German historian (1972-)

Volker Weiss (born 1972) is a German historian, writer, and commentator on extreme right movements. His research focus is the extreme right and German history in the 19th and 20th century. Volker Weiss is a Fellow of the Center for Research on Antisemitism in Berlin.

==Biography==
Volker Weiss studied literature studies, social and economical history as well as psychology at the University of Hamburg. In 2009, he finished his PhD in history with a study of Arthur Moeller van den Bruck, a major conservative intellectual in the late 19th and early 20th century that greatly influenced the Nazi Party.

Weiss has since taught at the University of Hamburg, Leipzig University and LMU Munich. In 2021, he was a guest professor at the University of Innsbruck.

As a journalist and writer, Weiss has published articles in a variety of media outlets, including Süddeutsche Zeitung, Der Spiegel and Die Zeit. He has written regularly for the Berlin weekly newspaper Jungle World since 2003, primarily on the extreme right in Germany. His 2017 book Die autoritäre Revolte. Die Neue Rechte und der Untergang des Abendlandes (the authoritarian revolt. The New Right and the Downfall of the West) was nominated for the Leipzig Book Fair Prize, and made his work known to a wider audience. He has also published a commentary on Theodor W. Adorno's work Aspects of the New Right-Wing Extremism, which was translated into English and Polish. He is considered a journalistic expert on the extreme right in Germany.

== Publications ==
- Deutschlands Neue Rechte. Angriff der Eliten – Von Spengler bis Sarrazin. Ferdinand Schöningh, Paderborn 2011, ISBN 978-3-506-77111-7
- Claudia Globisch, Agnieszka Pufelska, Volker Weiß (Hrsg.): Die Dynamik der europäischen Rechten. Geschichte, Kontinuitäten und Wandel. Springer VS, Wiesbaden 2011, ISBN 978-3-531-92703-9
- Moderne Antimoderne. Arthur Moeller van den Bruck und der Wandel des Konservatismus. Ferdinand Schöningh, Paderborn u. a. 2012, ISBN 978-3-506-77146-9 (Dissertation Universität Hamburg [2012], 548 Seiten mit Illustrationen).
- Moses Hess. Rheinischer Jude, Revolutionär, früher Zionist. Greven, Köln 2015, ISBN 978-3-7743-0614-1
- Revolution und „Völkerfrühling“: Moses Hess. In: Samuel Salzborn (Hrsg.): Zionismus. Theorien des jüdischen Staates (= Staatsverständnisse Bd. 76), Nomos, Baden-Baden 2015, ISBN 978-3-8487-1699-9, S. 15–33.
- PEGIDA – „Patriotische Europäer gegen die Islamisierung des Abendlandes“, Bundeszentrale für politische Bildung, 6. Januar 2015.

The task
For each statement, say yes or no depending on whether the Volker Weiss text agrees, and quote the words that decide it. 1. Weiss finished his PhD in history in 2009. 2. In 2021, Weiss was a guest professor at LMU Munich. 3. Weiss's 2017 book won the Leipzig Book Fair Prize. Answer from the Volker Weiss text alone.

Data to examine
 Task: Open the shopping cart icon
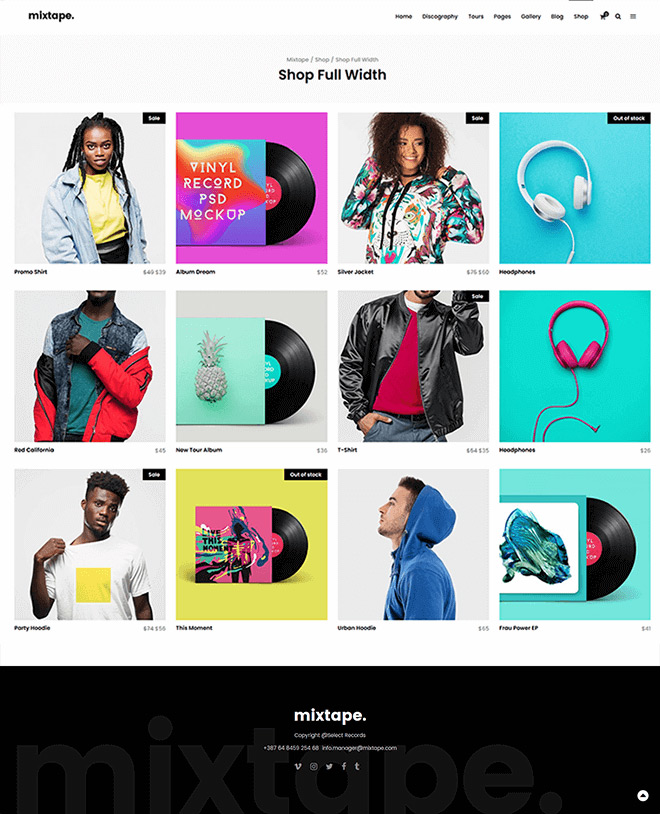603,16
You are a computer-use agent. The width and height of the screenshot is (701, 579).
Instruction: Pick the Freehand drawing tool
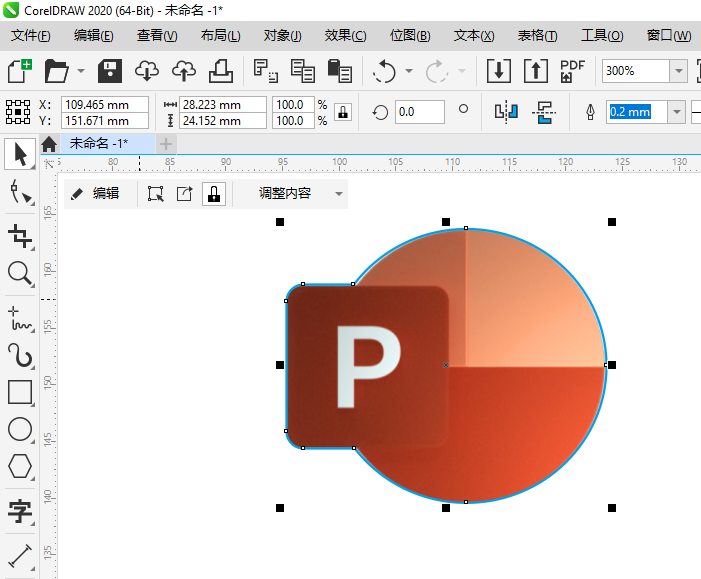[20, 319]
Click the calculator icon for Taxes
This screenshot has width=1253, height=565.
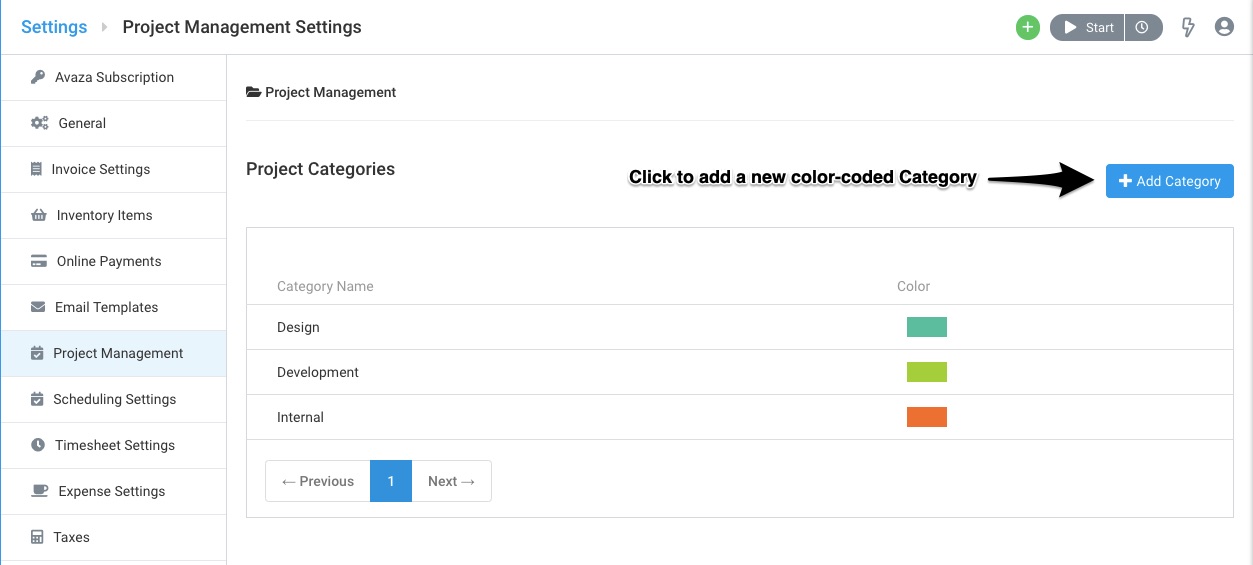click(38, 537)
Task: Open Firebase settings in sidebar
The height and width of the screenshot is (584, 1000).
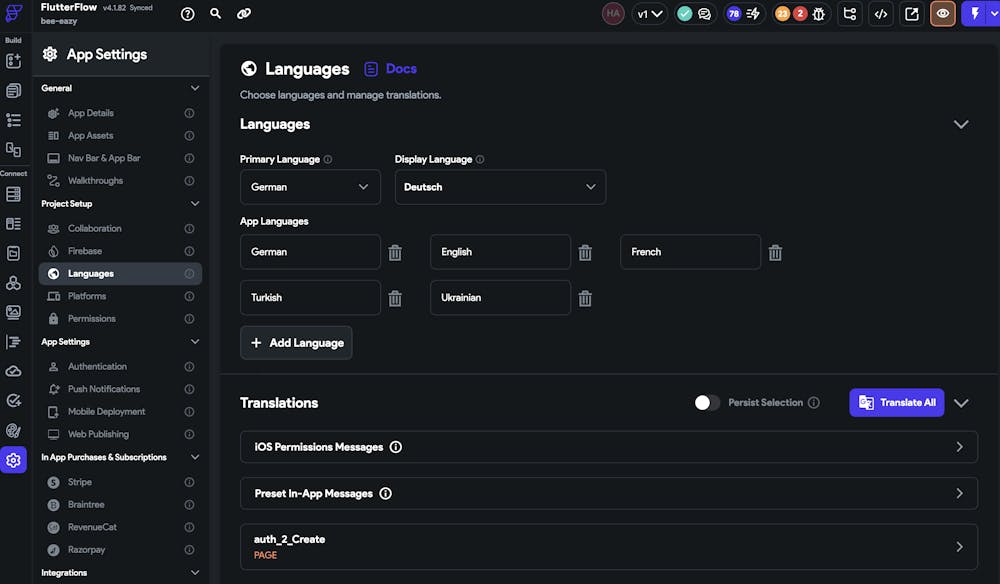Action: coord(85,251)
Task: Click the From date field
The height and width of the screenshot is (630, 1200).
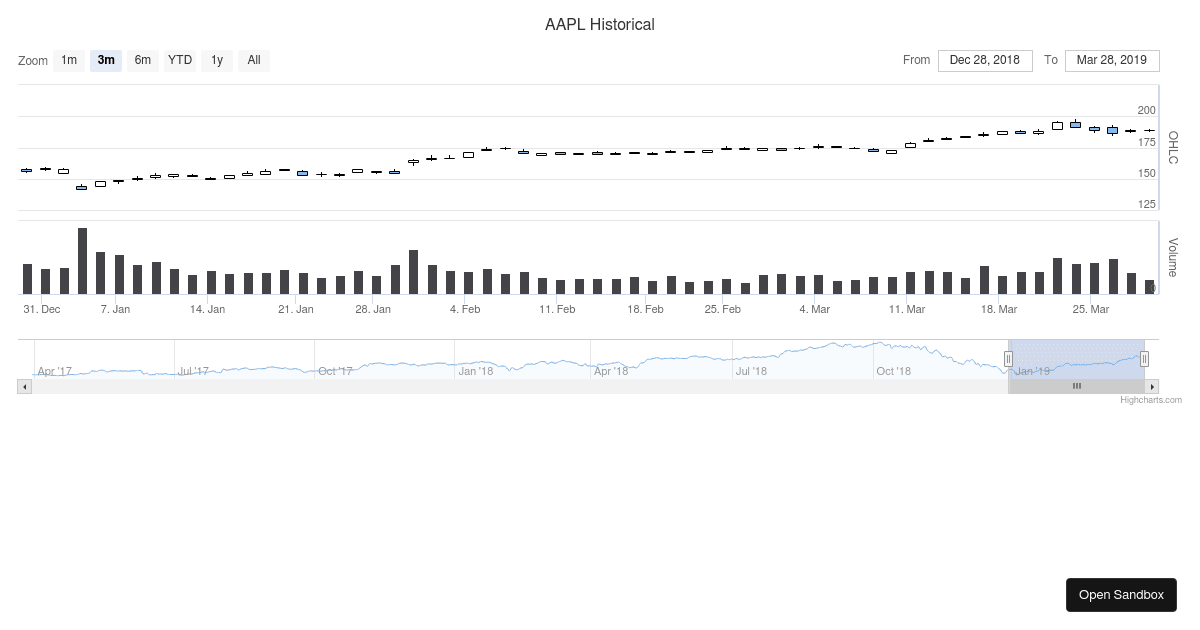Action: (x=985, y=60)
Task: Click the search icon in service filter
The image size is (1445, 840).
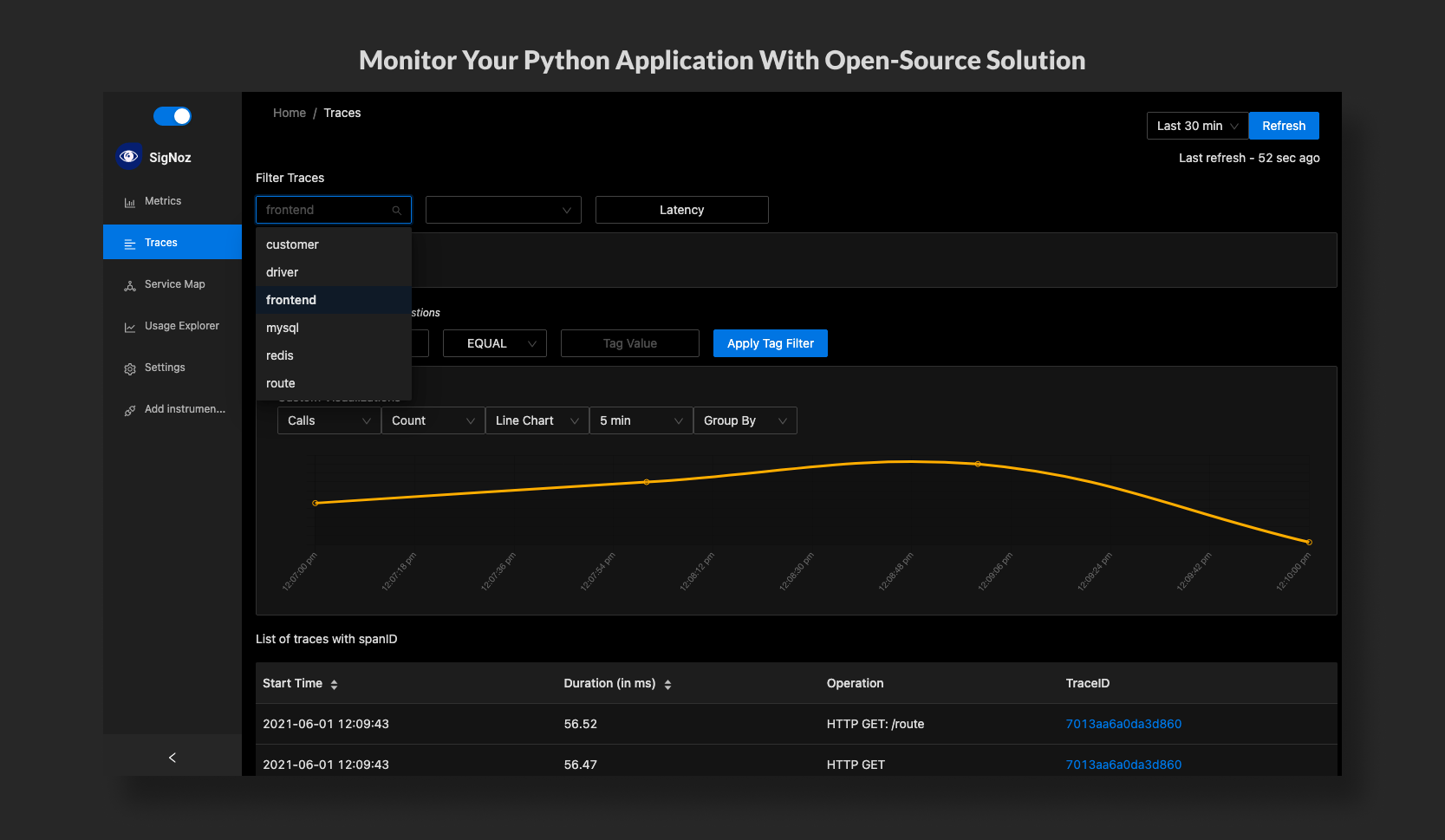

Response area
1. Yes: "In 2009, he finished his PhD in history"
2. No: "In 2021, he was a guest professor at the University of Innsbruck."
3. No: "was nominated for the Leipzig Book Fair Prize"